Investors are paying attention: shares in free-to-air broadcasters such as
Germany’s ProSieben, France’s TF1, Spain’s Telecinco and the UK’s ITV have
fallen by between 15 and 35 per cent in the past three months.
This is not a canary in Europe’s economic coal mine. Rather, it is a signal
that the advertising market is finally reconnecting with the broader
economy. Last year, ad spending in Europe grew about 5 per cent – more than
double that of gross domestic product – as the market bungeed out of
recession. Investors expected a similar feat in 2011, cheered by the general
sense of market momentum.
The optimism did not make sense. In a normal year, ad spending tends to grow
at a slightly slower rate than GDP. This year the International Monetary
Fund expects Europe’s GDP to grow by 2 per cent.

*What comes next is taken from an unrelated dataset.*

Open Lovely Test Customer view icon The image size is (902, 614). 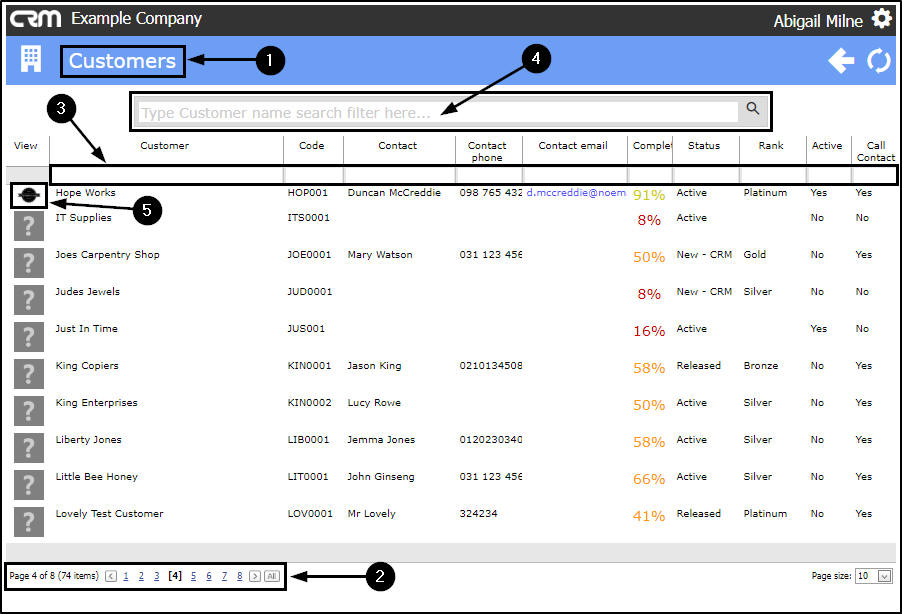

And there are reasons to
think this year will be worse than normal: consumer goods companies and
retailers might well cut ad spending to protect their bottom lines as
commodity prices rise. Meanwhile, television ads are nowhere near as cheap
as they were a year ago.
Free-to-air broadcasters have had a great ride: ProSieben’s share price, for
example, rose from €1 to €25 in a year and a half. But investors are right
to react quickly to murmurs of a changing market, even though the
information is volatile and informal. Thanks to their high operational
gearing, these companies are like the little girl with the curl: when they
are good they are very, very good, and when they are bad they are horrid.